[Task instructions]: Write out all of the entries exactly, please.

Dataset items
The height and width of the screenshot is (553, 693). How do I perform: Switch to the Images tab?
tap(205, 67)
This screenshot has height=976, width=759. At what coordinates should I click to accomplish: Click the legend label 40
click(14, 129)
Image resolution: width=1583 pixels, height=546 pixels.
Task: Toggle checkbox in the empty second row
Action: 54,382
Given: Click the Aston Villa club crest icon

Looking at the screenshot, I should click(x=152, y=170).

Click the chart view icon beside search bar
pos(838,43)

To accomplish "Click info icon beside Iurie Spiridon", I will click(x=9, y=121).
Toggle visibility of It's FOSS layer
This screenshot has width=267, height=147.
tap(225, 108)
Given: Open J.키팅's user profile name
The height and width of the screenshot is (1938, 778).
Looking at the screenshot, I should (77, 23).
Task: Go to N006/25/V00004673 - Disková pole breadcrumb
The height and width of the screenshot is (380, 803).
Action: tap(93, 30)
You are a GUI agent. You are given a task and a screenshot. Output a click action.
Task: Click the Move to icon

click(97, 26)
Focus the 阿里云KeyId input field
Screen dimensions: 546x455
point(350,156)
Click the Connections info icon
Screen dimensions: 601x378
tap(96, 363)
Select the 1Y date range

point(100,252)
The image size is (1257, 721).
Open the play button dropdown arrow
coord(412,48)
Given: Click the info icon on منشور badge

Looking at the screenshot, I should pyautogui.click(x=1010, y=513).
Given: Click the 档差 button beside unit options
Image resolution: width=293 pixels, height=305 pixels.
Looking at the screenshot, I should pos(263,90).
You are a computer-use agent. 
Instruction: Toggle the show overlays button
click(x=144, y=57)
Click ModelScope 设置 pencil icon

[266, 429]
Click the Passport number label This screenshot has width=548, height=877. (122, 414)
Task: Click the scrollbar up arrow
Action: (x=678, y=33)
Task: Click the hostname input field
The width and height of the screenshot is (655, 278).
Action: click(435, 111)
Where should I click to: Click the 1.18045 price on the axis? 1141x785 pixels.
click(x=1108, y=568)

[Finished task]:
The height and width of the screenshot is (553, 693). How do I perform: Switch to the Images tab?
tap(205, 67)
This screenshot has height=976, width=759. At what coordinates should I click to accomplish: Click the legend label 40
click(14, 129)
Image resolution: width=1583 pixels, height=546 pixels.
Task: Toggle checkbox in the empty second row
Action: 54,382
Given: Click the Aston Villa club crest icon

Looking at the screenshot, I should click(x=152, y=170).

Click the chart view icon beside search bar
pos(838,43)

To accomplish "Click info icon beside Iurie Spiridon", I will click(x=9, y=121).
Toggle visibility of It's FOSS layer
This screenshot has width=267, height=147.
tap(225, 108)
Given: Open J.키팅's user profile name
The height and width of the screenshot is (1938, 778).
Looking at the screenshot, I should (77, 23).
Task: Go to N006/25/V00004673 - Disková pole breadcrumb
The height and width of the screenshot is (380, 803).
Action: tap(93, 30)
You are a GUI agent. You are given a task and a screenshot. Output a click action.
Task: Click the Move to icon

click(97, 26)
Focus the 阿里云KeyId input field
Screen dimensions: 546x455
point(350,156)
Click the Connections info icon
Screen dimensions: 601x378
tap(96, 363)
Select the 1Y date range

point(100,252)
The image size is (1257, 721).
Open the play button dropdown arrow
coord(412,48)
Given: Click the info icon on منشور badge

Looking at the screenshot, I should pyautogui.click(x=1010, y=513).
Given: Click the 档差 button beside unit options
Image resolution: width=293 pixels, height=305 pixels.
Looking at the screenshot, I should pos(263,90).
You are a computer-use agent. 
Instruction: Toggle the show overlays button
click(x=144, y=57)
Click ModelScope 设置 pencil icon

[266, 429]
Click the Passport number label This screenshot has width=548, height=877. (122, 414)
Task: Click the scrollbar up arrow
Action: (x=678, y=33)
Task: Click the hostname input field
The width and height of the screenshot is (655, 278).
Action: click(435, 111)
Where should I click to: Click the 1.18045 price on the axis? 1141x785 pixels.
click(x=1108, y=568)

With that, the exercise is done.